I am estimating the model $$E(Y|X) = Pr(Y=1|X) = \alpha_0 + (1 - \alpha_0 - \alpha_1)\phi(X'\beta),$$ where $\alpha_0$ and $\alpha_1$ are parameters, $\beta$ is a $p$-length vector of parameters, $X$ is a $p \times n$ matrix of data, $Y$ the dependent variable is a binary, and $\phi()$ is a probit model, so the cumulative distribution function of the standard normal distribution. To derive the expectation the assumption was made that the errors are normal and mean zero.

The source for the model is here (see equations 6 and 7), and per the paper I can estimate the model either via nonlinear least squares or maximum likelihood. I tried both approaches in R, using the nls() function for nonlinear least squares and the nlm() function for maximum likelihood. Experimentation suggests the results are very similar for my application, but nls() is faster. Is there a reason to favor one approach over the other? How should I think about picking a method, e.g. do similar assumptions underly both approaches?

Any suggestions for thinking through the differences between these two approaches, or suggestions for relevant literature to consult would be greatly appreciated.

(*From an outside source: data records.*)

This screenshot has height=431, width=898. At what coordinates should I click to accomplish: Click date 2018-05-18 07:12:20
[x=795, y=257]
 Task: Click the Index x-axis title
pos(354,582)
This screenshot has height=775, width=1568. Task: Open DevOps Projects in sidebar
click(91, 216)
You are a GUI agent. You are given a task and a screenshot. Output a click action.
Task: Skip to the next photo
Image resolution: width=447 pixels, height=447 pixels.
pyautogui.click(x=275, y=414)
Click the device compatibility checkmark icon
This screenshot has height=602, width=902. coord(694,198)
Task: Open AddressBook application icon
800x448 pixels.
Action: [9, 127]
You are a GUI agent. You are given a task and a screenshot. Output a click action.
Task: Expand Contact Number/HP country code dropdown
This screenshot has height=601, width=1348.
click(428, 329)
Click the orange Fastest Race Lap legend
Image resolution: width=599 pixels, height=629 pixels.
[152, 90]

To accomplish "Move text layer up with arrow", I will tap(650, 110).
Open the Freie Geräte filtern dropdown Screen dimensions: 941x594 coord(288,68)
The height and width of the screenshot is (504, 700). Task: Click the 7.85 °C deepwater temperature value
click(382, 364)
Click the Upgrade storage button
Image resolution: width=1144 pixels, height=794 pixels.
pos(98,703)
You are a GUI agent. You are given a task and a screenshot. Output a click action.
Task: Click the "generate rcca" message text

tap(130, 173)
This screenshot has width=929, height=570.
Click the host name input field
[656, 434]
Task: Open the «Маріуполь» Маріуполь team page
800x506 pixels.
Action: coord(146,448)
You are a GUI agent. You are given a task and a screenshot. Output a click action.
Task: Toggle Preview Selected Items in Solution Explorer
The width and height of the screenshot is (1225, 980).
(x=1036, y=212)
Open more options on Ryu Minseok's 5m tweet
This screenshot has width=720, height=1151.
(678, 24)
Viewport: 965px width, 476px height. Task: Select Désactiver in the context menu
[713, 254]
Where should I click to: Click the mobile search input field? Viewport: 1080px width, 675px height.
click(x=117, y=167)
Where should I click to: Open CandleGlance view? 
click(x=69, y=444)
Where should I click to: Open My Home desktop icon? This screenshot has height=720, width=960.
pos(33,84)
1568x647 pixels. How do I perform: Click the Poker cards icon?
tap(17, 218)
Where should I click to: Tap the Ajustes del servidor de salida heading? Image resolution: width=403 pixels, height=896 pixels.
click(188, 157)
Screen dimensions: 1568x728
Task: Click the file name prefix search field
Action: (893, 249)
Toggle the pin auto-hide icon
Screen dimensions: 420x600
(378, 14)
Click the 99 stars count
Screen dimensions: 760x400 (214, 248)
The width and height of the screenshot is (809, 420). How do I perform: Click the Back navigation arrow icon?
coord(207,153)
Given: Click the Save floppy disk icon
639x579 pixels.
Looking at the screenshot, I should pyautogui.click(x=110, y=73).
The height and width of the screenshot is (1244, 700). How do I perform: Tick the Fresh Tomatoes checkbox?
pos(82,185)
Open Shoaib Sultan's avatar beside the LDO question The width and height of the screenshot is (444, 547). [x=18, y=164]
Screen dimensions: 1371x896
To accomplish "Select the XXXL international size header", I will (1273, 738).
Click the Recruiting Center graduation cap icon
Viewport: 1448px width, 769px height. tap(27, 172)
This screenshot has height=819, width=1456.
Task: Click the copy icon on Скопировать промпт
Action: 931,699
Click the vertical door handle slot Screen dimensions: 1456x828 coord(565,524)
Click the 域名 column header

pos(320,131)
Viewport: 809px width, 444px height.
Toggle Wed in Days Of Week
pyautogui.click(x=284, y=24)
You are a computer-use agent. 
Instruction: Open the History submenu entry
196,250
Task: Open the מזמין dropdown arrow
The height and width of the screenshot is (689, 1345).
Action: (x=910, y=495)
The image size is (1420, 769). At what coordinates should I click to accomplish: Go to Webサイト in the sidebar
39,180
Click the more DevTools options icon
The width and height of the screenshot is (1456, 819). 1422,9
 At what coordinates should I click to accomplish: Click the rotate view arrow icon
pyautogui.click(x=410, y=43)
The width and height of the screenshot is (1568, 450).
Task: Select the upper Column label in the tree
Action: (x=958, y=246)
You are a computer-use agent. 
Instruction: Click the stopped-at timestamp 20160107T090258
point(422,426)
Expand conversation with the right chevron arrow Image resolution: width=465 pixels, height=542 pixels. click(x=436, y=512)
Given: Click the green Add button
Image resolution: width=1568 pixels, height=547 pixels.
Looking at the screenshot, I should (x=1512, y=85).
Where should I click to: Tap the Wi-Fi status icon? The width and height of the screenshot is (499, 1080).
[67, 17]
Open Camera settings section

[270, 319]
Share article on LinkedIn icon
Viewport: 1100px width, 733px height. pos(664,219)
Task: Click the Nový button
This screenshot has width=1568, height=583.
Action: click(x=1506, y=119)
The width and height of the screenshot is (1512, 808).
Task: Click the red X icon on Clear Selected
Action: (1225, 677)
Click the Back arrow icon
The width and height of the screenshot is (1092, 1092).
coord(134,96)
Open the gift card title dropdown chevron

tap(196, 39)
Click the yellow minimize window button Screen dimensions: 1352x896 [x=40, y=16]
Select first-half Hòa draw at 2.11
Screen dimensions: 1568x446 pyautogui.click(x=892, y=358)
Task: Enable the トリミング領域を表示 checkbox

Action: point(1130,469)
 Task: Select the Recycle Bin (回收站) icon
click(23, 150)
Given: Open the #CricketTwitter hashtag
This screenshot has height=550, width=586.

  • $\begingroup$ With regards to faster solution did you ensure that nls and nlm used same optimizer? If you used different optometrist that could explain why one would be faster than the other. $\endgroup$
    – forecaster
    Commented Jan 30, 2017 at 2:03
  • $\begingroup$ Good question. I did not check that - I will investigate. Speed is not so important in my application that I would be ill-disposed towards using either model. I'm more interested in knowing whether there are theoretical reasons to prefer one over the other. $\endgroup$
    – gfgm
    Commented Jan 30, 2017 at 2:17
  • $\begingroup$ What kind of variable is $y$? Is it numerical, categorical, binary, etc.? What is $\phi$? And what is your statistical model? What you wrote is not a model - there is no error term. At most, it could be an expression for the conditional mean of $y$ with respect to $x$. If $y$ is a continuous random variable and you assume additive iid Gaussian errors with zero mean and constant variance, then the NLS estimator and the MLE estimator are the same. $\endgroup$
    – DeltaIV
    Commented Feb 1, 2017 at 15:28
  • $\begingroup$ Thanks @DeltaIV, I have edited the post to make it clearer. It is an expression of the conditional mean of y with respect to x as you surmised, and y is binary. $\endgroup$
    – gfgm
    Commented Feb 1, 2017 at 15:43

1 Answer 1


To derive the expectation the assumption was made that the errors are normal and mean zero.

If that is your assumption, MLE and NLS should be mathematically identical, and differences would probably be explained by the choice / setting of the optimizer.

Whether a normal distribution for a binary response is a good idea is another question. An alternative would be a logistic glm with your nonlinear predictor, estimated with MLE.